The essential role of prednisolone and the efficacy of immunosuppressive agents in the treatment of INS significantly suggest the involvement of the immune system in its pathogenesis. Both T cells and B cells have been implicated [15]. Noninvasive biomarkers to predict steroid responsiveness could enhance prognostic accuracy, preserve kidney function, and enable a more tailored approach to management. However, there are still unmet needs [4, 16].

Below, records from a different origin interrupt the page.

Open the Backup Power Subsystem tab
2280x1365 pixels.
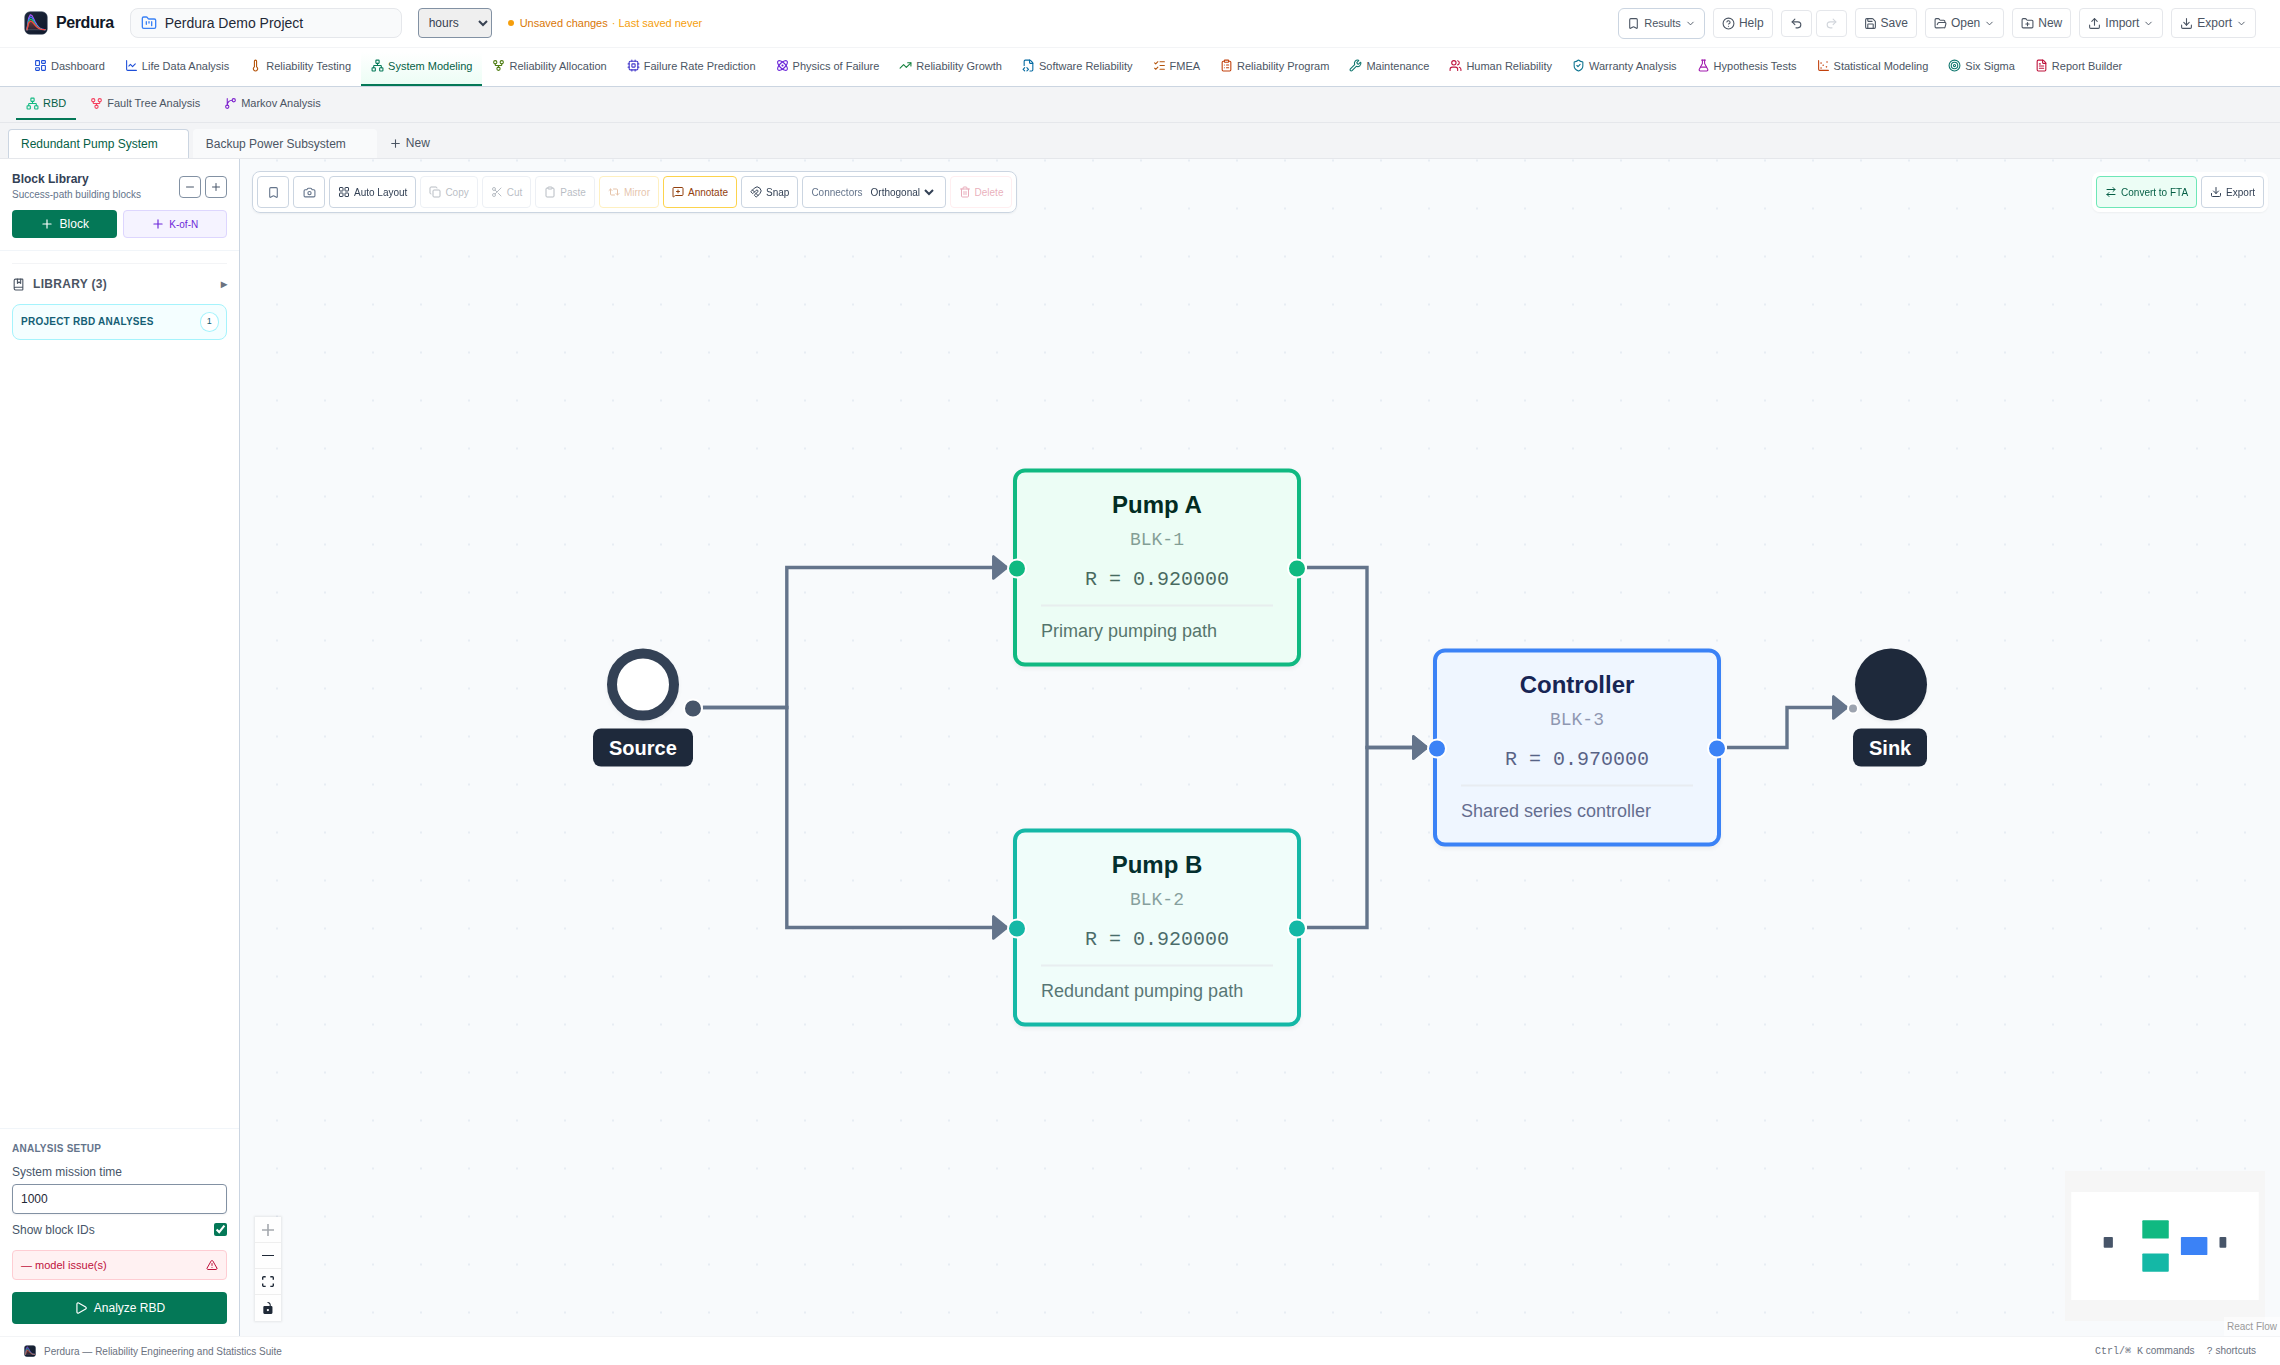pos(276,144)
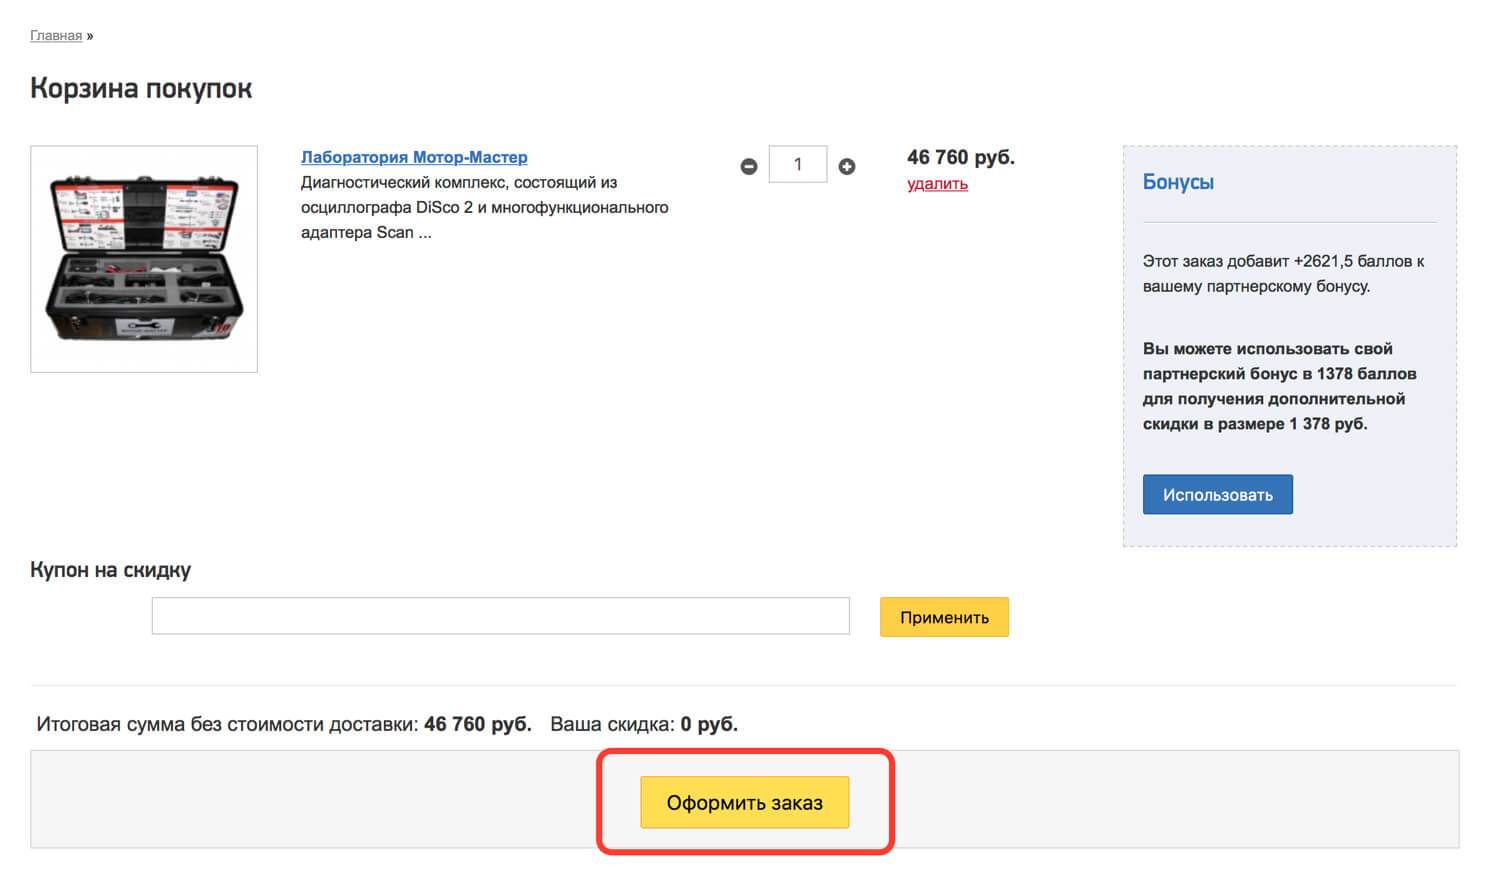The width and height of the screenshot is (1500, 875).
Task: Click the quantity field showing 1
Action: [797, 164]
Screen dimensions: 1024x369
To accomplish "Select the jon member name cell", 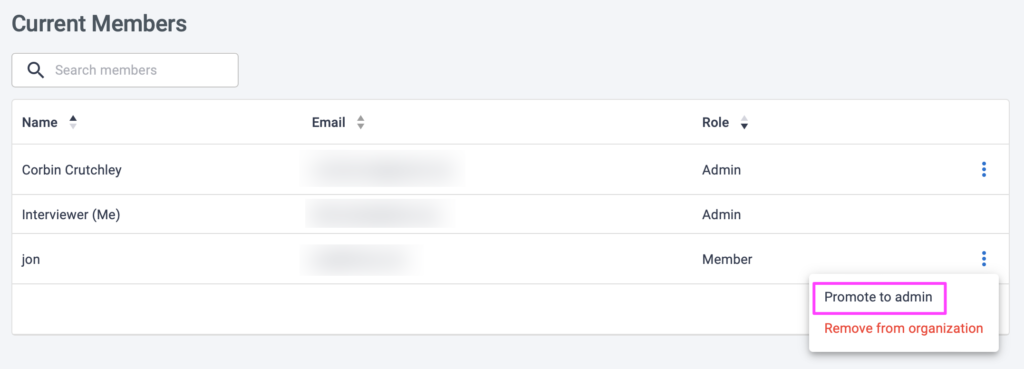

Previous reports have discussed the role of LTs in the pathogenesis of NS [7, 14, 17, 18]. However, no prior research has compared urinary LTE4 levels in children with SSNS and SRNS. In the current study, urinary LTE4 levels were found to be significantly elevated in children diagnosed with NS prior to the initiation of steroid therapy, in comparison to healthy controls, which could suggest a potential role of leukotriene pathways in the early inflammatory processes associated with NS. However, the urinary LTE4/U cr ratio did not differ significantly between groups, and pairwise comparisons showed no significant differences among subgroups. The wide 95% confidence intervals of median differences suggest a substantial inter-individual variability, possibly reflecting limitations in sample size. Furthermore, urinary LTE4 levels demonstrated poor predictive performance based on ROC curve analysis, limiting their utility as a biomarker in this cohort.
Although our study focused on the initial steroid response assessed at 4 weeks, as defined by the KDIGO guidelines, we acknowledge that late steroid responders represent a clinically relevant subgroup. To address this, we retrospectively reviewed the full medical records of enrolled patients over the entire two-year study period. No cases of delayed response were identified among the initially steroid-resistant patients, supporting the validity of our classification.
A prior study reported comparable findings, focusing exclusively on patients with SSNS. The urinary LTE4 to U cr ratios were observed to be markedly elevated in the SSNS group compared to the control group. Additionally, children with SSNS exhibited significantly increased levels of urinary LTB4 and LTC4 relative to the controls. In that study, plasma LTE4 and LTB4 levels were found to be significantly higher than in the controls. Yet, a significant correlation was found between proteinuria and urinary LTC4, LTD4, LTB4, and plasma LTB4 in children with SSNS, suggesting a possible involvement of LTs in the development of proteinuria and edema [14].
Consistent results were reported in another study. Patients with active NS revealed gene expression of 5-LO and LTA4 hydrolase compared to controls, whereas there was no significant difference in the degree of expression between SSNS and SRNS. In the patient group, there was also a significant positive correlation between the degree of proteinuria and the expression of 5-LO [18].
Contrary to previous findings, a prior study found no significant difference in LTB4 biosynthesis in polymorphonuclear (PMN) leukocytes between SSNS patients before steroid therapy and a control group of patients with non-inflammatory disease. Also, no significant change was noted in PMN LTB4 biosynthesis in children with SSNS after steroid therapy. The authors concluded that the inhibition of LTB4 production was not involved in the mechanism underlying steroid action in SSNS [17].
While some previous studies have reported a positive correlation between proteinuria and leukotriene levels, we did not observe such a relationship in our cohort. This discrepancy may be due to differences in sample size, or underlying patient characteristics. Our findings suggest that urinary LTE4 levels may not directly reflect proteinuria severity in all clinical contexts and could be influenced by other immunologic factors.
Despite the novel insights provided by this preliminary study, several limitations should be acknowledged. This was a single-center study with small subgroups of patients, and subgroup analyses were not considered in the initial sample size calculation. This may have contributed to the non-significant differences between SSNS and SRNS. Additionally, plasma LTE4 levels were not measured, which could have provided complementary data on systemic leukotriene activity and strengthened the interpretation of urinary findings.
In conclusion, LTs could contribute to the pathogenesis of NS. However, urinary LTE4, when measured at the time of diagnosis and prior to the initiation of corticosteroid therapy, does not appear to serve as a reliable biomarker for predicting steroid sensitivity in children with NS. Future large-scale multicenter studies incorporating both plasma and urinary leukotriene profiles are needed to better define their role in NS pathogenesis and treatment responsiveness.